*Quoted passage*
######
1. Note the current MAC address and which NIC/vNIC is used for boot
2. If possible, have console/IPMI access during the first reboot after the change — in case PXE fails and you need to intervene
3. If the node is part of a running cluster, consider putting it in maintenance / draining VMs first so you can take your time troubleshooting if needed
4. For every-boot PXE nodes: verify after the change that the node successfully PXE-boots once before declaring the change complete

#### If the node fails to boot after a NIC change

Start by verifying the basics:

- Check console output for PXE error codes
- Verify the new NIC/vNIC is on the correct VLAN (native VLAN on the vNIC, or access VLAN on the switch)
- If using a managed boot policy, verify it still references a valid vNIC

If the hardware side looks correct but the cluster still references the old MAC, you have two ways to update VergeOS's view of the node:

**Option 1 — Refresh Drives and NICs (node is running / bootable):**
On the node's dashboard in the provider UI, run the **Refresh → Drives and NICs** action. The cluster re-detects the current hardware and picks up the new MAC automatically.
######
*Entries provided*
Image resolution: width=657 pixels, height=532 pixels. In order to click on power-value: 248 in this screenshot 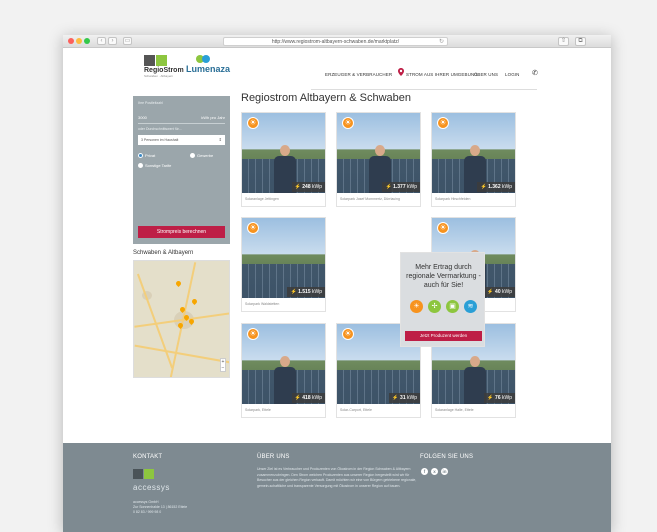, I will do `click(306, 187)`.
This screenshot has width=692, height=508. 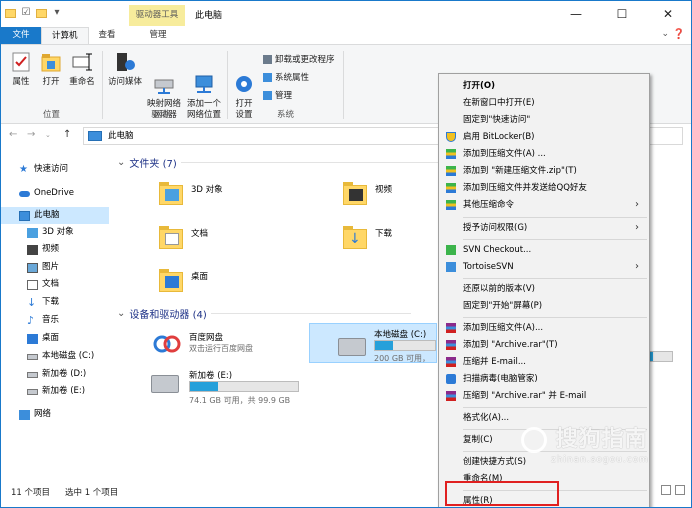 What do you see at coordinates (499, 137) in the screenshot?
I see `menu-item-label: 启用 BitLocker(B)` at bounding box center [499, 137].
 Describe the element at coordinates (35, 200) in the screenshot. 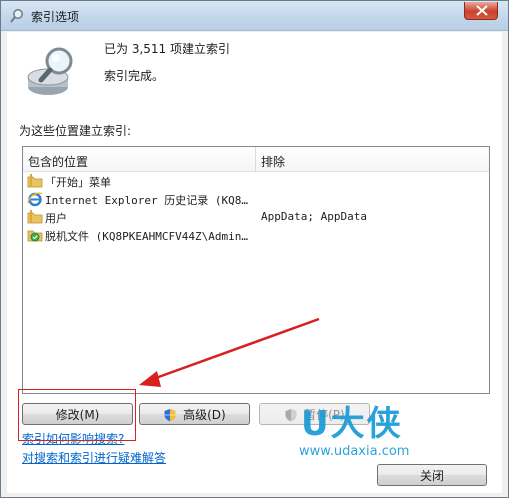

I see `ie-icon` at that location.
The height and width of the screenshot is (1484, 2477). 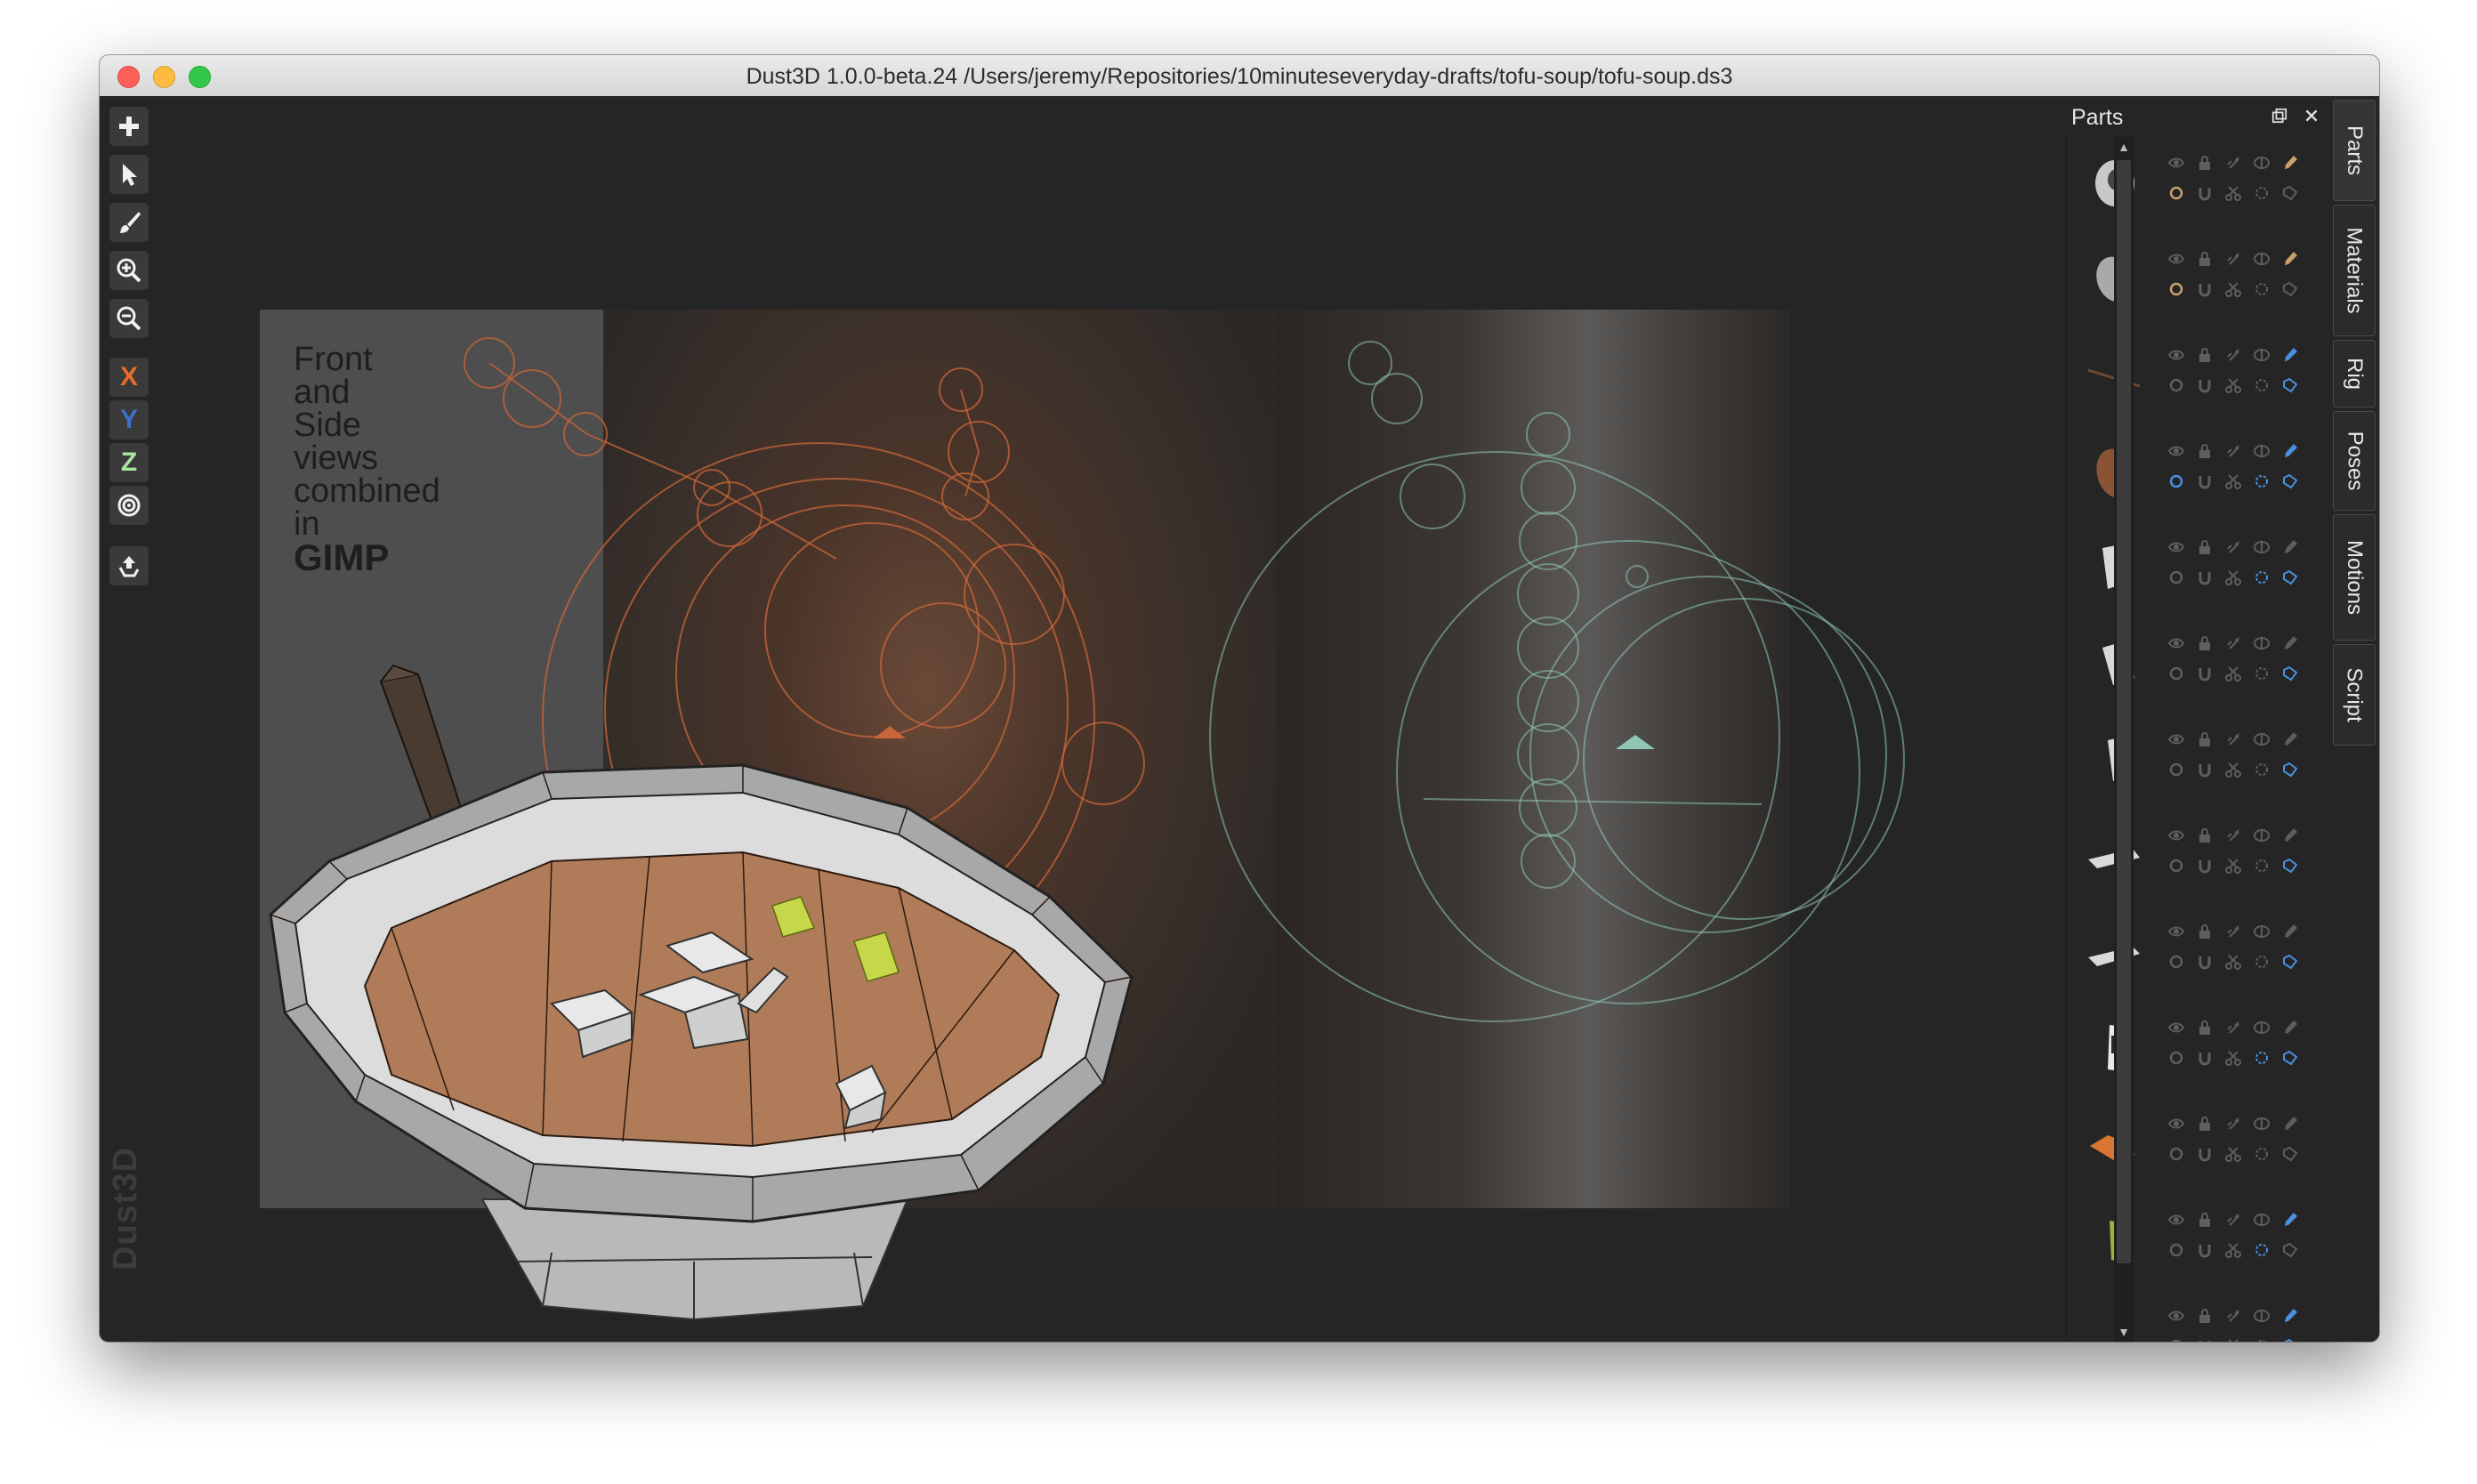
######
*What is expected*
From the NIC change guide above, return the stretch from "#### If the" through "on the switch)" word for word.

*Response to this task*
#### If the node fails to boot after a NIC change

Start by verifying the basics:

- Check console output for PXE error codes
- Verify the new NIC/vNIC is on the correct VLAN (native VLAN on the vNIC, or access VLAN on the switch)